───── Text extract ─────

Dallman's answer quoting Bismarck is intriguing. I did not know the predictions went that far back. I do know the naval buildup and posturing basically came in with the new century. There were major tense moments in 1905 and 1908. Basically competing empires with many colonies would tussle over far off interests - similar to the US-Russia Cold War many years later where fighting over colonies (or proxies) was the "cold" part of the war. The big difference was in the cold war there was the threat of nuclear annihilation so it was universally agreed that bringing home the war wasn't desirable. But at the turn of the 1900s new technological arrogance had many countries imagining their new industrial prowess made them unbeatable and so had optimistic expectations of the war.

This is evident when we look at who fought in the war early on. In Britain the aristocracy sent all of their young men to fight thinking that war was a sure path to glory, they had no idea of how deadly this war would be. A generation of aristocrats were wiped out and this had a major impact on Britain (one upside being that it became somewhat more democratic with many traditional hereditary offices left vacant). The Futurists were also wiped out in this way. They were techno-utopians, sort sort of proto-facists who believed in the goodness of war as a sort of social-darwinian strength builder. They were very stupid and were killed early on.

The War started slowly. The real fighting didn't get going much until the fall (September) but The Guns of August, by Tuchman is one of the most influential histories written in 1962. In 1996 Jannen pushed it earlier with his Lions of July history. Back then the pace of war and change felt very fast with telegraphs and rail travel but is very slow of course by our modern standards. Parades sent happy soldiers off to war even into the autumn, they were finally going to go settle the grudge against the other side, sure of victory, sure of glory. Germany and France had had longstanding animosity from invasions going back to Napoleon and Bismarck was the German champion who conquered France in 1871.

─────

● Set exercise 1
In the commentary on the First World War, in which year did Bismarck conquer France?

───── Supplied information ─────

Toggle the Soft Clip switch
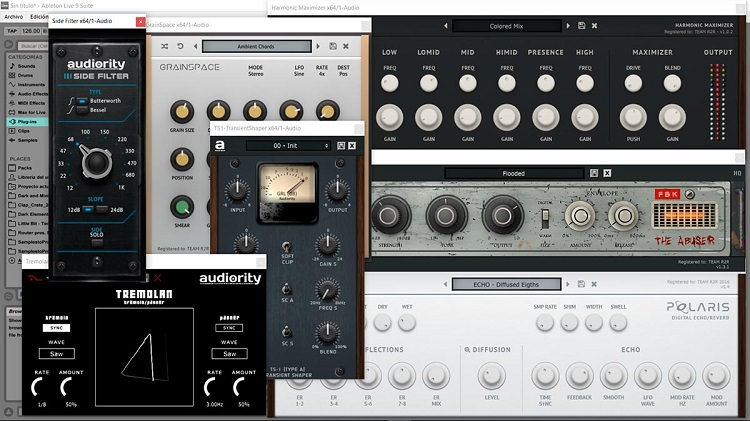The height and width of the screenshot is (421, 750). coord(286,246)
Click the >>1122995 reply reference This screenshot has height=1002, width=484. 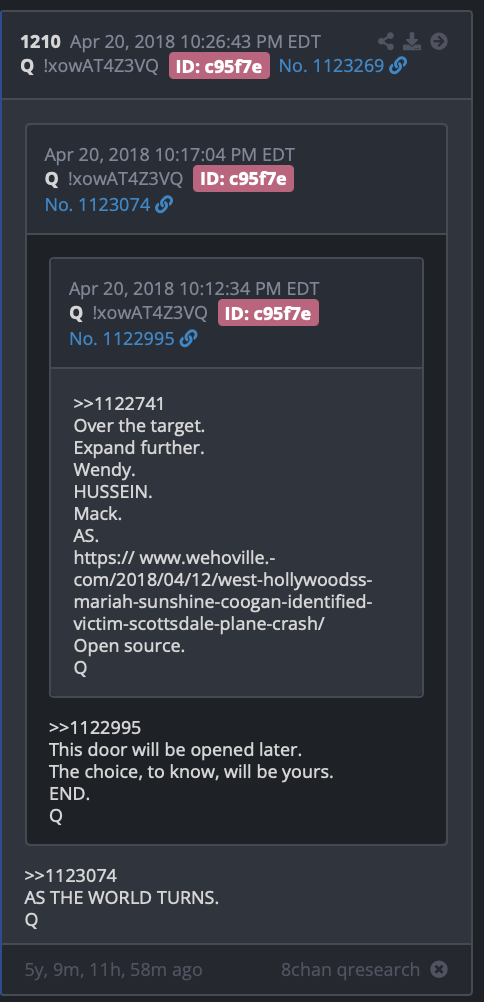95,728
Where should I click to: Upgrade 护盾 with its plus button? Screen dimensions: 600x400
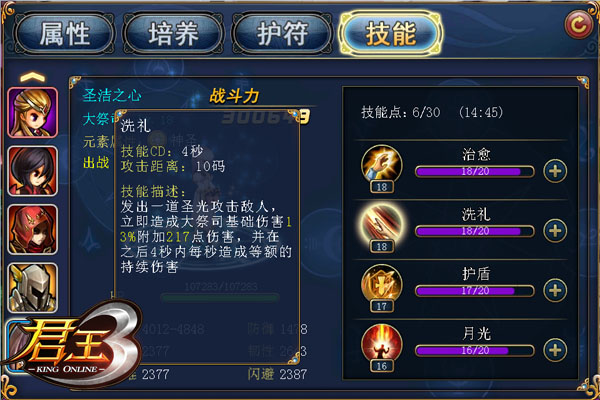point(555,290)
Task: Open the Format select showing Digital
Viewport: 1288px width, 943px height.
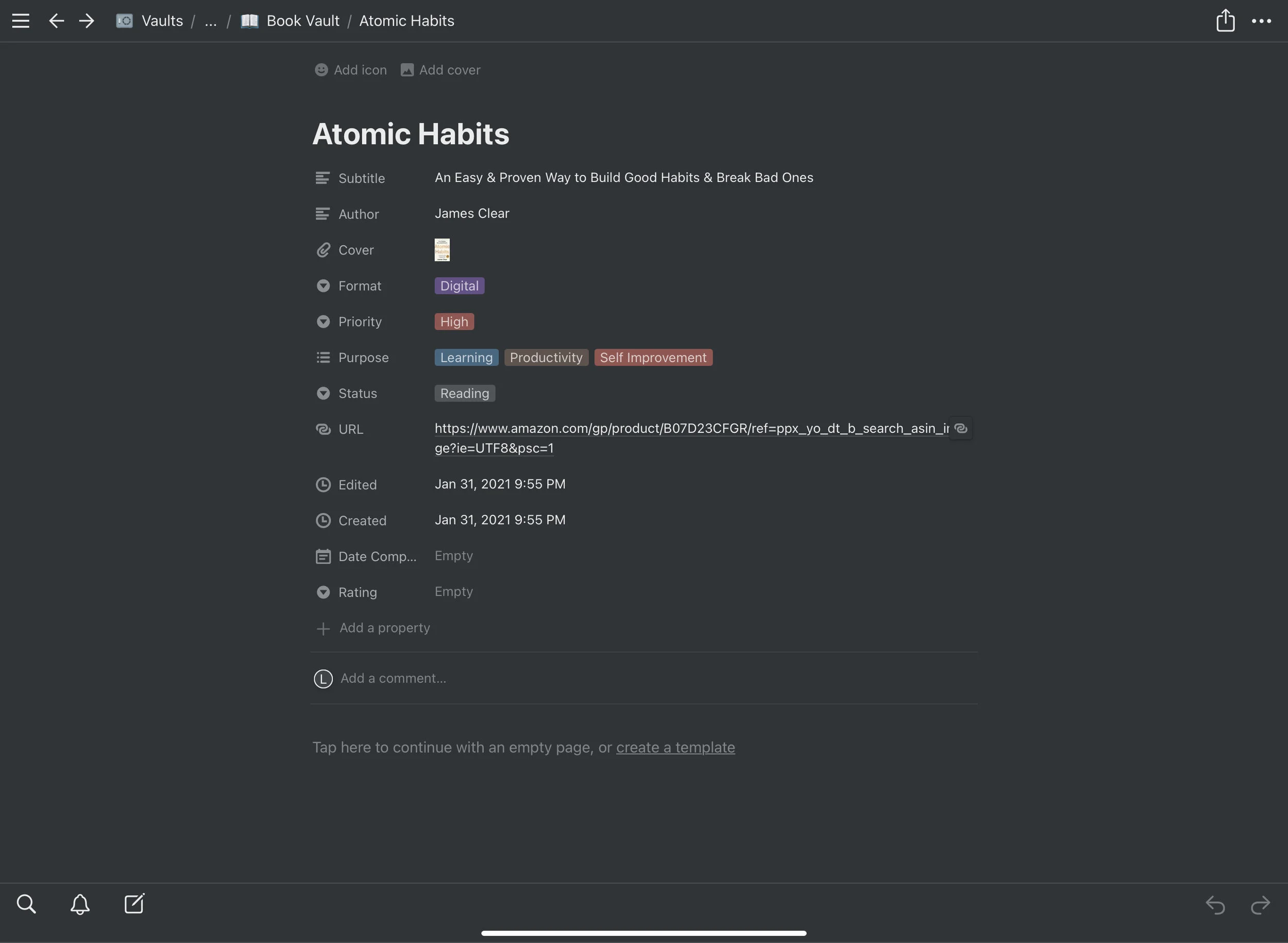Action: pyautogui.click(x=459, y=286)
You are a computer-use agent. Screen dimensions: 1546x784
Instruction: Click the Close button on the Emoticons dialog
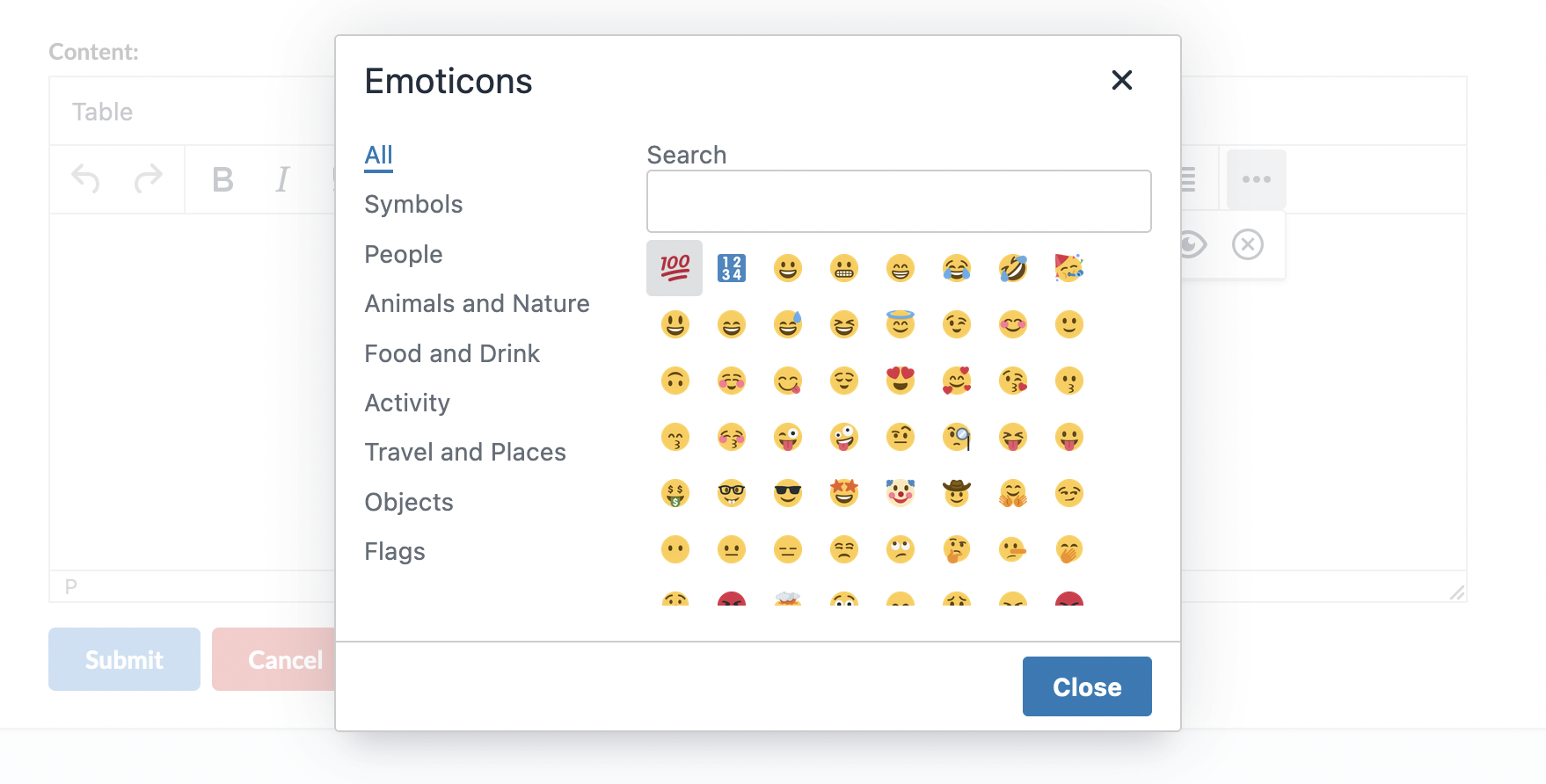point(1087,686)
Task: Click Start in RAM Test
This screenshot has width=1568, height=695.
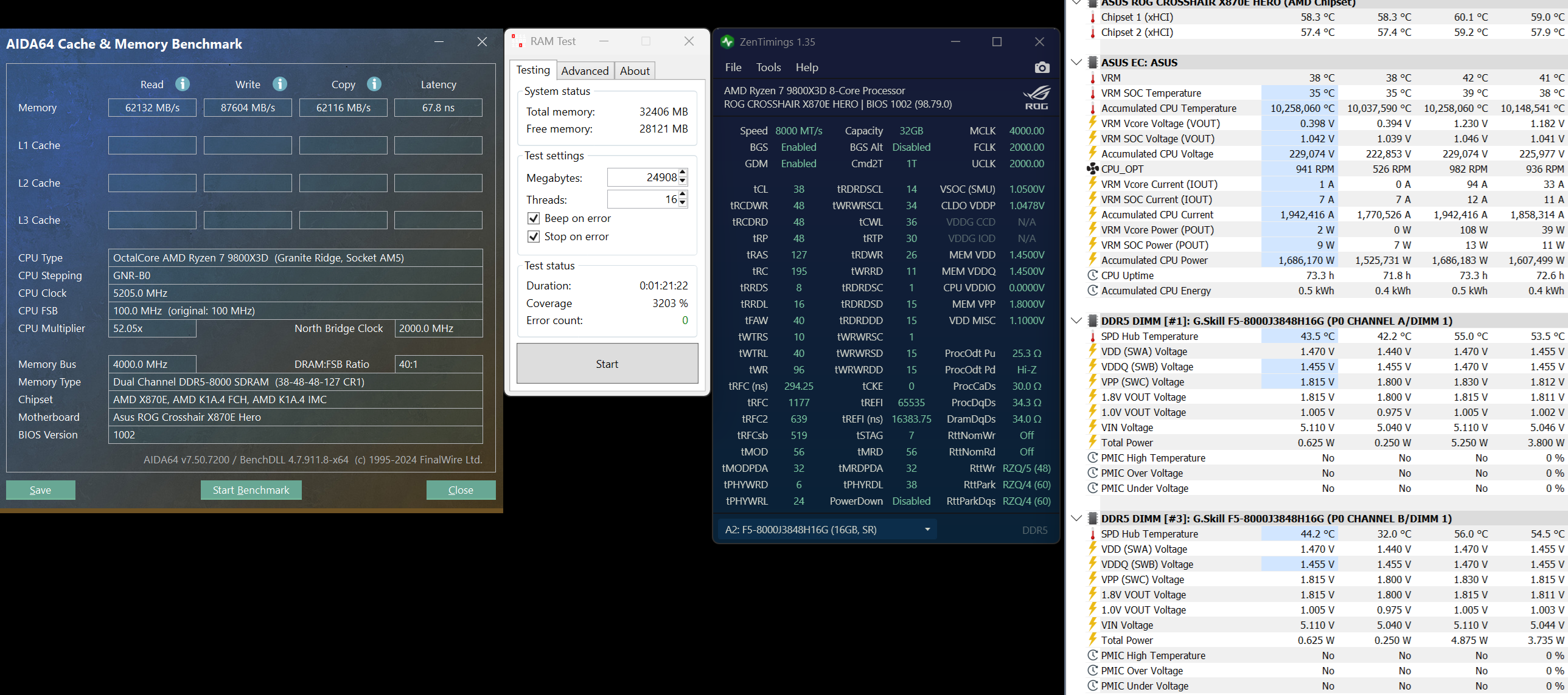Action: pos(607,364)
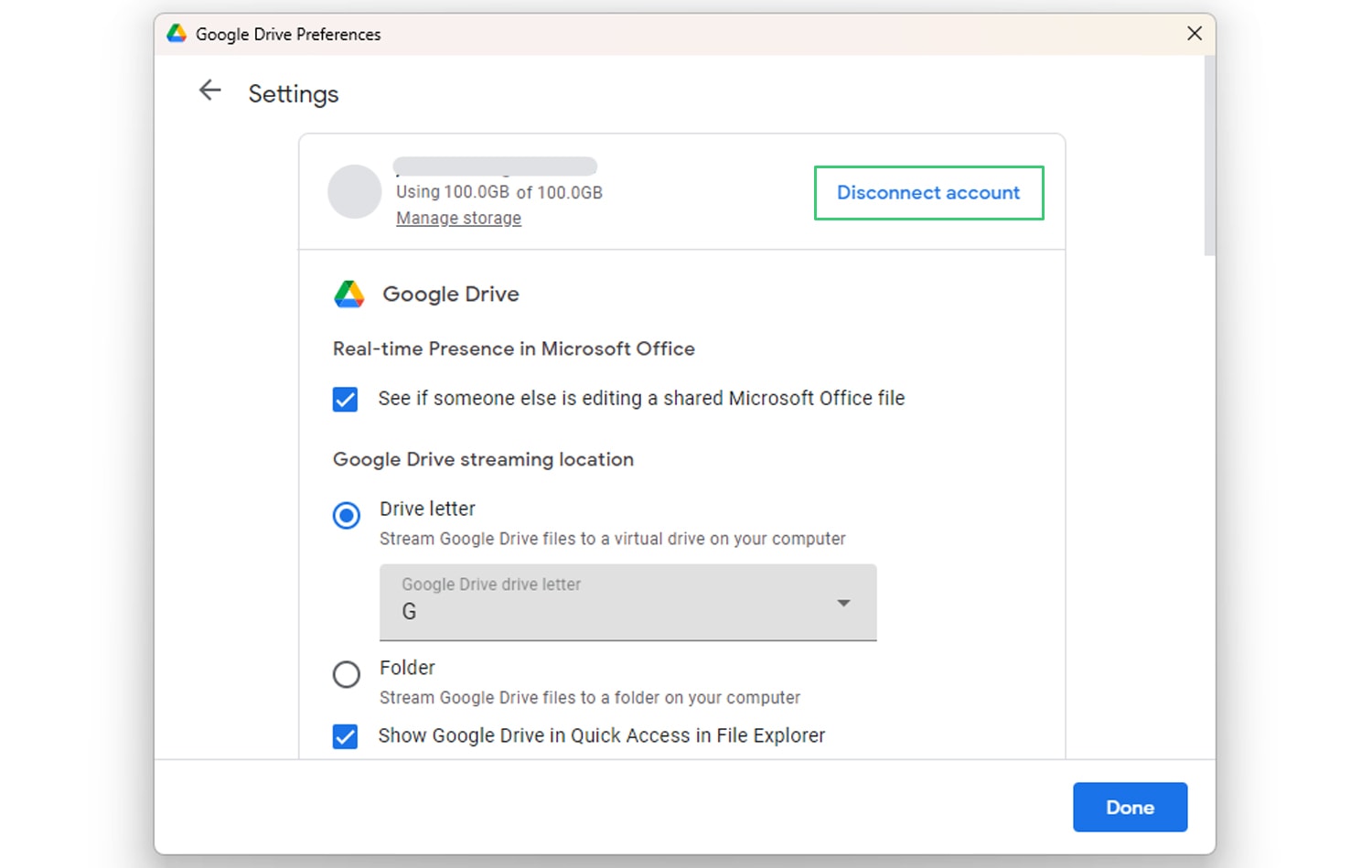Click the checkmark inside the Quick Access checkbox
The image size is (1372, 868).
coord(345,736)
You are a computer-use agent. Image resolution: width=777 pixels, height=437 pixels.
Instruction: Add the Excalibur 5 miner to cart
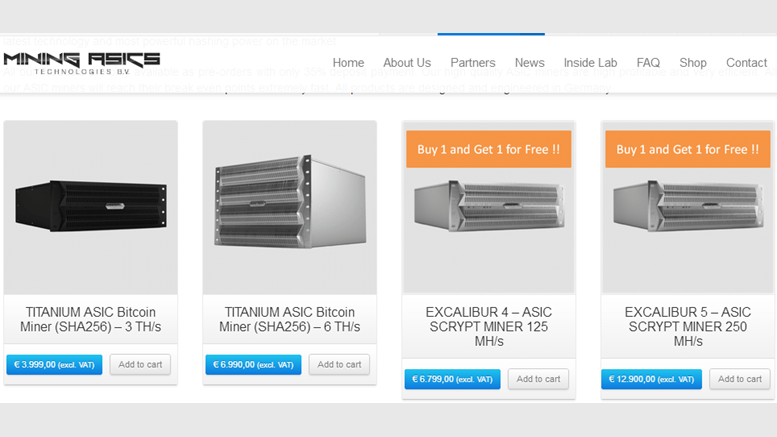click(739, 379)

─────

● Set exercise 2
Identify each line of the records that contains the word "computer", and copy those lines.

● Full response 1
1871

● Full response 2
You are a computer-use agent. Screen dimensions: 1546x784
You are a computer-use agent. Image resolution: width=777 pixels, height=437 pixels.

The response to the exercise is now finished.